The likelihood of a heat advisory warning this Saturday, following a week of high temperatures in the city, led to the decision to move the concert indoors to the Shubert Theater. The show will still be free. The Shubert can hold almost 1600 people, who will be admitted on a first-come, first-served basis. Just as with the outdoor concert, whole families are strongly encouraged to attend, and there will be special activities for children.

“The main reason to go inside,” Carroll says, “is out of concern for the audience. But for the instrumentalists, it will make a huge difference.” Excessively dry, or moist, weather can affect how classical instruments sound. An air-conditioned concert hall such as the Shubert will be a boon to all.

Of course, it will be the same program indoors as was planned for the Green: “Dueling Divas,” with soprano Jamilyn Manning-White and mezzo-soprano Toby Newman singing opera selections by Mozart (Le nozze di Figaro), Bizet (Carmen), Dvorak (Rusalka) and others, backed by a 38-piece orchestra.

“We love being outdoors, playing for people from all different walks of life,” Carroll says, adding, “I hope that now [that] it’s at the Shubert, people will still feel free to bring their children.” The New Haven Symphony Orchestra is known for its attempts to build a multi-generational audience. When a parent purchases a ticket to a regular NHSO concert at Woolsey Hall, the “NHSO Kids Tix” program lets them bring a child or teenager (up to age 18) along for free. The symphony’s Family Series, which for years has done events at the Shelton Intermediate School, will have an additional local venue in the near future: Davis Street School in Westville. The symphony will also continue to bring special “Young People’s Concerts” to six cities around the state.

The regular NHSO “Classics” Season kicks off in October with “Tchaikovsky Triumphant,” featuring not just that composer’s bracing fifth symphony but works by Felix Mendelssohn and contemporary composer Christopher Theofanidis. Carroll says the entire 2013-14 season will contain unannounced “surprises,” including special guests—“musical and other than musical.”

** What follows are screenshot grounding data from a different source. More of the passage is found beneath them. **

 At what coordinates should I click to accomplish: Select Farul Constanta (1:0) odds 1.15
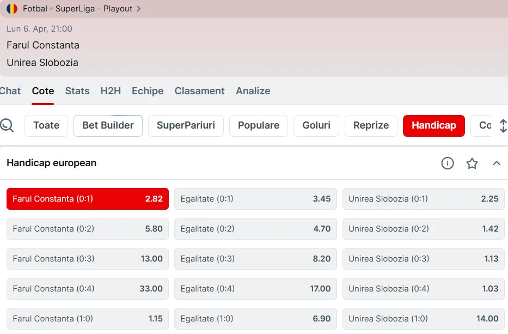(88, 319)
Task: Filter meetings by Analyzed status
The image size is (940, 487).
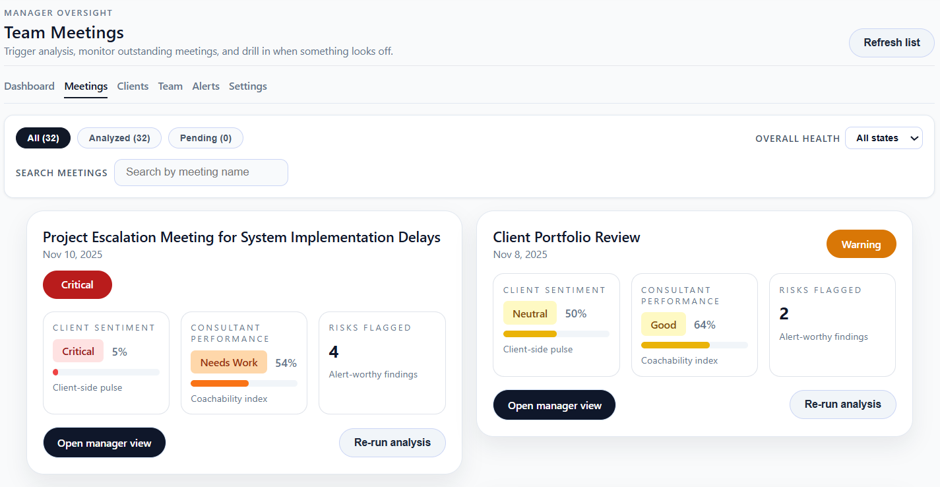Action: pos(119,138)
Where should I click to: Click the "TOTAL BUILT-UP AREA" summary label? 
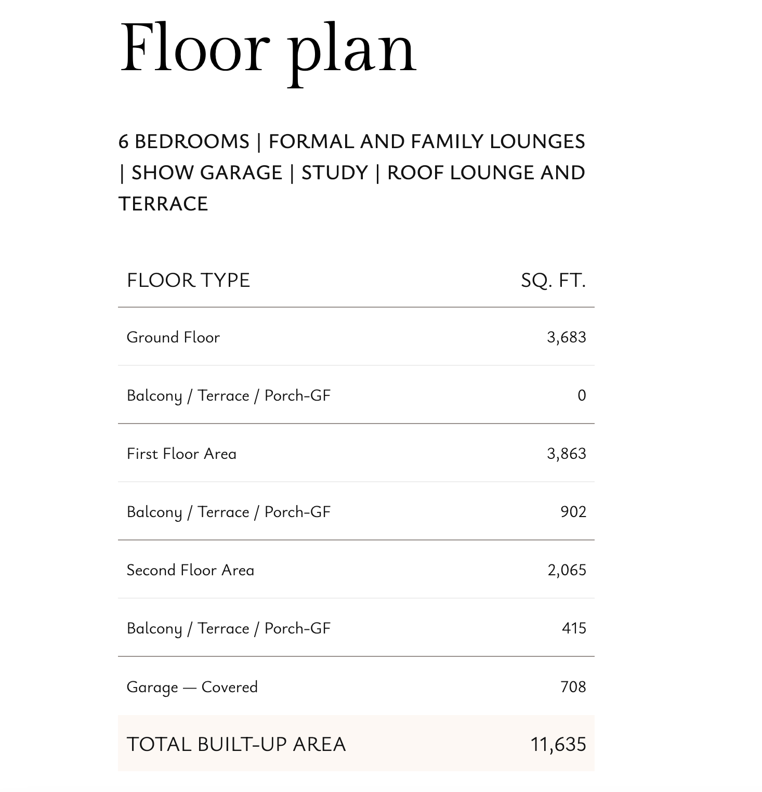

But first, “Dueling Divas.” “The idea of doing opera for this event was William’s,” Carroll says, referring to William Boughton, who has been the conductor and music director of the NHSO since 2007. Many of the salvos will be comical, such as the “duet for two cats” from Rossini’s Otello, for which the libretto simply reads, “meow, meow, meow…”

That’s “miao” in Italian, for purists.

New Haven Symphony Orchestra presents “Dueling Divas”
Free | 7 p.m. on Saturday, July 20 at the Shubert Theater, 247 College Street, New Haven (map)
(Relocated from the previously announced site of New Haven Green.)
www.newhavensymphony.org/…

Written by Christopher Arnott. Photographed by Harold Shapiro.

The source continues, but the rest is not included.